De la fuite héroïque au procès en Grèce : le parcours cauchemardesque de la Syrienne Sarah Mardini

[Depuis le 23 novembre 2022 est disponible, sur Netflix, un film intitulé Les Nageuses, qui relate l'épopée de Yusra et Sarah Mardini, deux sœurs syriennes qui ont fui leur pays en guerre en traversant une partie de la mer Méditerranée à la nage. Une histoire vraie, adaptée à l’écran par Sally el-Hosaini. En février 2022, nous avions parlé à Sarah Mardini tandis que la jeune femme, qui avait obtenu le statut de réfugiée en Allemagne, était poursuivie par la justice grecque dans le cadre de ses activités bénévoles auprès d’une ONG locale de sauvetage des embarcations en détresse sur l’île de Lesbos.]

De la fuite héroïque au procès en Grèce : le parcours cauchemardesque de la Syrienne Sarah Mardini

Sarah Mardini, nageuse professionnelle et réfugiée syrienne en Allemagne, est aujourd’hui poursuivie par la justice grecque pour ses activités de bénévolat auprès de réfugiés sur l’île de Lesbos. Photo AFP

En 2015, son arrivée sur l’île grecque de Lesbos après avoir sauvé avec sa sœur des dizaines de réfugiés syriens à bord d’une embarcation de fortune avait fait d’elle un symbole d’héroïsme et de courage à travers le monde. Aujourd’hui, c’est pour être venue en aide à des réfugiés en tant que bénévole au sein de l’ONG grecque Emergency Response Center International (ERCI) sur cette même île qu’elle risque jusqu’à 25 ans de prison. Accusée d’espionnage, de trafic d’êtres humains, de blanchiment d’argent, de fraude et d’appartenir à une organisation criminelle, Sarah Mardini est poursuivie par la justice grecque pour des faits remontant à 2018.

Objectif A: Indiquez si chacune des affirmations suivantes concorde avec l'article, en répondant par oui ou par non et en citant exactement les mots de l'article qui tranchent : (i) le film Les Nageuses est disponible sur Netflix depuis le 23 novembre 2022 ; (ii) Sarah Mardini risque jusqu'à 15 ans de prison ; (iii) les faits qui lui sont reprochés remontent à 2015.

Entrées extraites:
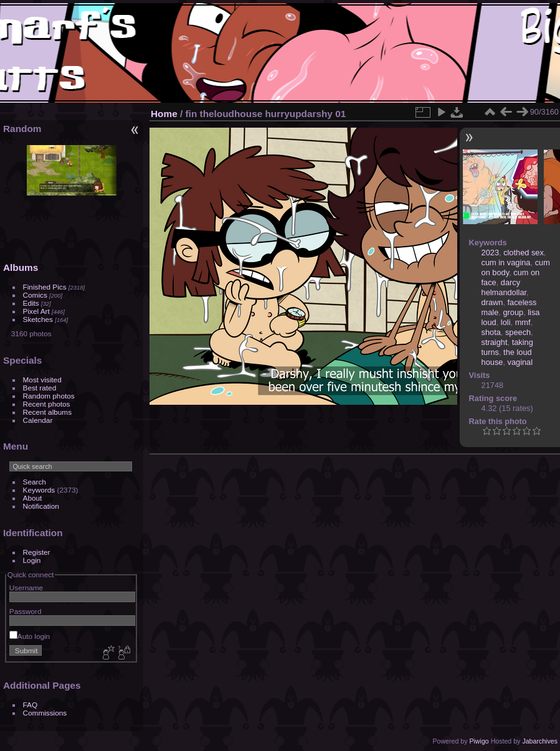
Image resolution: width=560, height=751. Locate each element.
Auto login (29, 636)
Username (26, 587)
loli (506, 322)
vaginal (520, 362)
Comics (35, 295)
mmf (523, 322)
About (32, 498)
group (513, 312)
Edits (31, 303)
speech (518, 332)
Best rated (40, 387)
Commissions (45, 712)
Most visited (42, 379)
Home (164, 113)
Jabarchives (539, 741)
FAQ (31, 704)
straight (495, 342)
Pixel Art (36, 311)
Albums (21, 267)
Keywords (39, 489)
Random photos (49, 395)
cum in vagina (506, 262)
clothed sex (523, 252)
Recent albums (47, 412)
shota (491, 332)
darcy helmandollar (504, 287)
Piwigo (478, 741)
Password (26, 611)
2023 (490, 252)
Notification (41, 506)
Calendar (38, 420)
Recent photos (47, 404)
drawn (492, 302)
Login (32, 560)
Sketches (38, 319)
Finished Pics (45, 286)
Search (34, 481)
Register (37, 552)
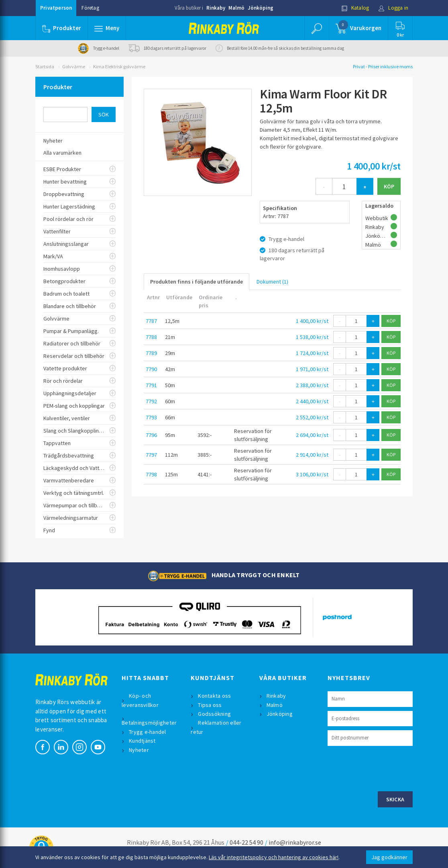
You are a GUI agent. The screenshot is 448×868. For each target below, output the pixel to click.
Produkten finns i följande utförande (196, 282)
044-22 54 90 (246, 842)
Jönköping (261, 8)
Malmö (236, 8)
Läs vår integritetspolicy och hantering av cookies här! (273, 857)
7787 (151, 321)
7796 (151, 435)
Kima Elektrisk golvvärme (119, 66)
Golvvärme (73, 66)
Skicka (395, 799)
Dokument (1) (272, 282)
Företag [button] (90, 8)
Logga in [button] (393, 8)
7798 (151, 474)
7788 (151, 337)
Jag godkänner (389, 857)
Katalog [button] (355, 8)
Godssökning (214, 714)
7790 (151, 369)
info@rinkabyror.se (295, 842)
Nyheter (139, 750)
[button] (107, 28)
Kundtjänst (142, 741)
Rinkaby (216, 8)
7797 (151, 455)
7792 (151, 401)
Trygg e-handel (147, 732)
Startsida (45, 66)
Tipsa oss (210, 705)
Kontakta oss (214, 696)
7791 (151, 385)
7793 (151, 417)
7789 (151, 353)
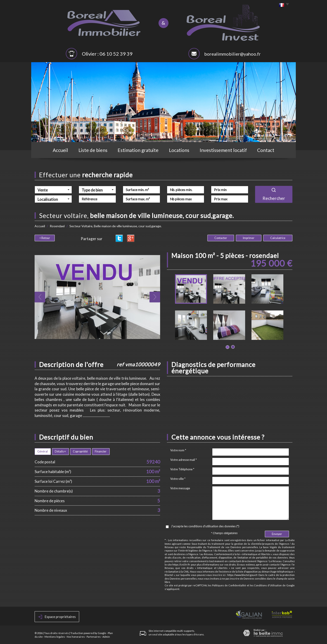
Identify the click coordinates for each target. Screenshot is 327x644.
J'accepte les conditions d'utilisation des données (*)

Objectif B: Dans le listing, remplacez « [button] » par « [bouton] » de la ligne contenant « Kima Elektrisk golvvärme (119, 66) » jusqu'à la fin du listing, bornes incluses, sans rien modifier d'autre. Redonnez uniquement ces lignes, sans les images.

Sortie complète A:
(i) Oui : « Depuis le 23 novembre 2022 est disponible, sur Netflix, un film intitulé Les Nageuses ».
(ii) Non : « qu’elle risque jusqu’à 25 ans de prison ».
(iii) Non : « pour des faits remontant à 2018 ».

Sortie complète B:
Kima Elektrisk golvvärme (119, 66)
Golvvärme (73, 66)
Skicka (395, 799)
Dokument (1) (272, 282)
Företag [bouton] (90, 8)
Logga in [bouton] (393, 8)
7798 (151, 474)
7788 (151, 337)
Jag godkänner (389, 857)
Katalog [bouton] (355, 8)
Godssökning (214, 714)
7790 (151, 369)
info@rinkabyror.se (295, 842)
Nyheter (139, 750)
[bouton] (107, 28)
Kundtjänst (142, 741)
Rinkaby (216, 8)
7797 (151, 455)
7792 (151, 401)
Trygg e-handel (147, 732)
Startsida (45, 66)
Tipsa oss (210, 705)
Kontakta oss (214, 696)
7791 (151, 385)
7793 (151, 417)
7789 (151, 353)
Identify the click coordinates for each target. Screenshot is 327x644.
J'accepte les conditions d'utilisation des données (*)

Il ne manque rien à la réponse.